Supplied information:

════

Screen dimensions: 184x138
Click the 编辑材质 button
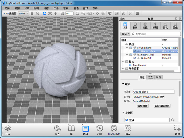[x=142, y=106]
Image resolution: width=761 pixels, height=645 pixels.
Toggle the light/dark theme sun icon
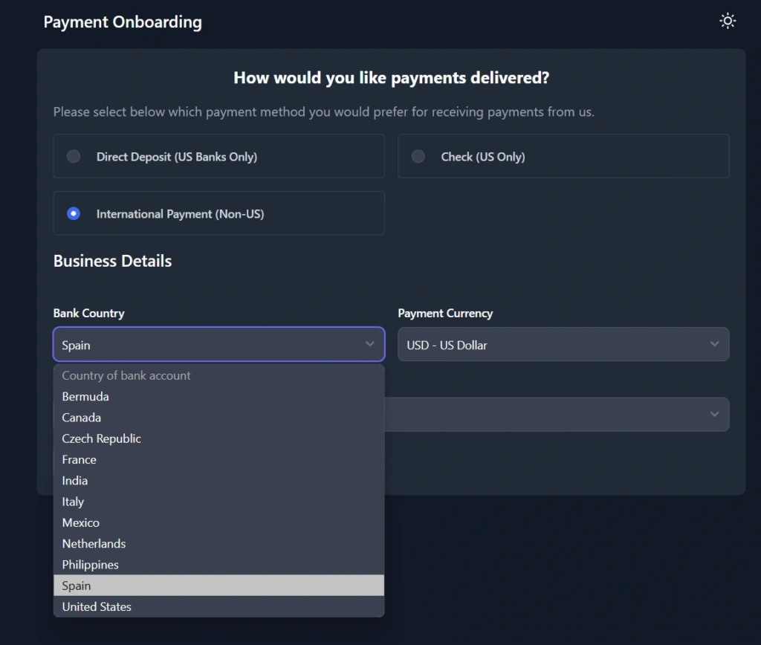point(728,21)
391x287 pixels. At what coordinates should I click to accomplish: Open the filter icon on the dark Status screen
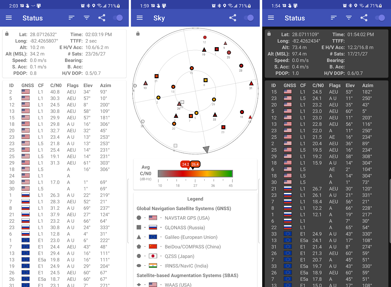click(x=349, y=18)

════

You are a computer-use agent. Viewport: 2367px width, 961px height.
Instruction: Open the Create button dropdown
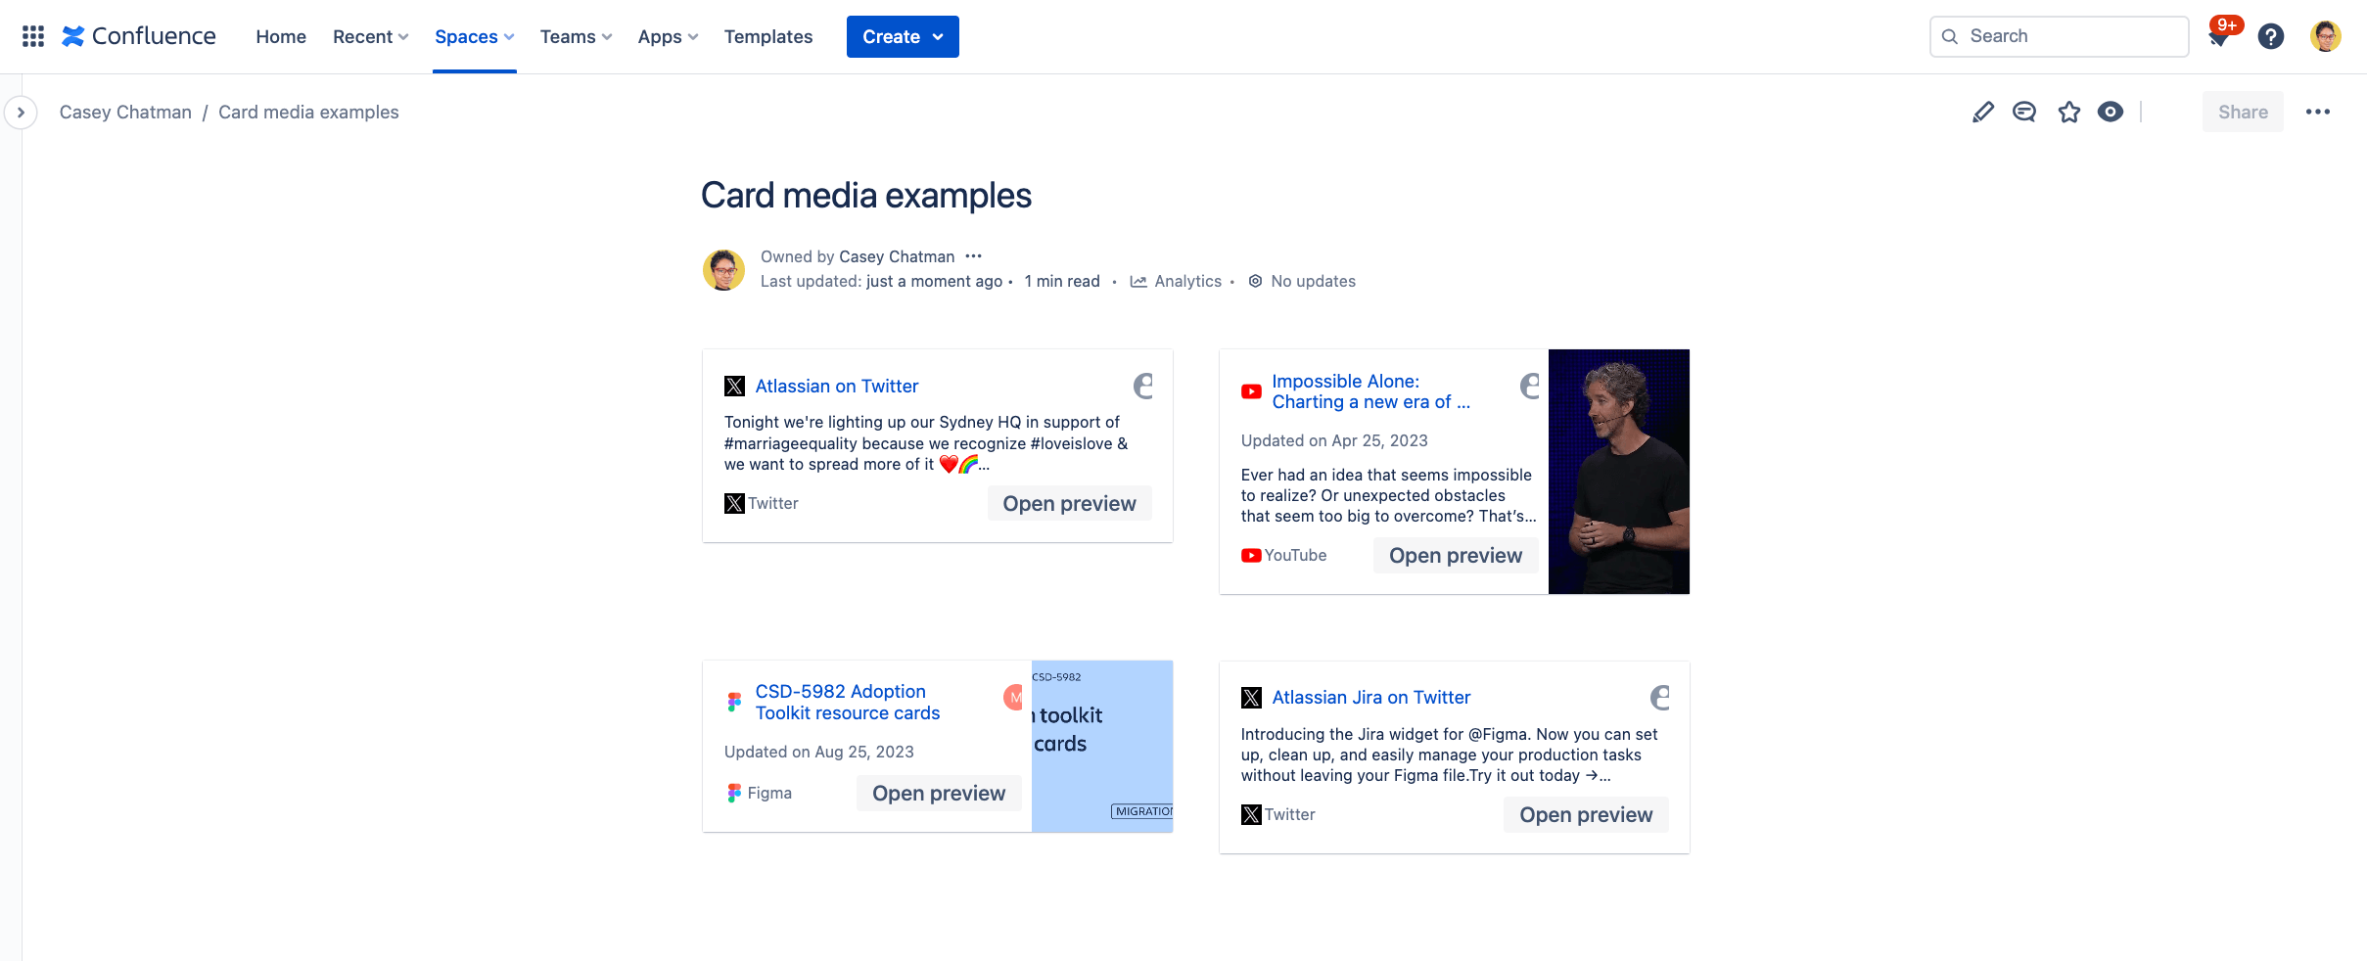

════

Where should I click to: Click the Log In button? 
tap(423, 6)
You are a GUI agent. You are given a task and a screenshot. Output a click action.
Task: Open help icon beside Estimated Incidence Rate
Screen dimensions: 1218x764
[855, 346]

════

Written exercise: Write everything from the line containing "Screen dimensions: 184x138" down to the line containing "click(x=349, y=18)" as a two-column CSV with the headers instruction and coordinates, with one row per entry. Put each entry's text and its answer in separate quoted fields, replace any line breaks with spaces, and omit the pictures.

Answer to the exercise:
instruction,coordinates
"Screen dimensions: 184x138 Click the 编辑材质 button","[x=142, y=106]"
"Image resolution: width=761 pixels, height=645 pixels. Toggle the light/dark theme sun icon","point(728,21)"
"391x287 pixels. At what coordinates should I click to accomplish: Open the filter icon on the dark Status screen","click(x=349, y=18)"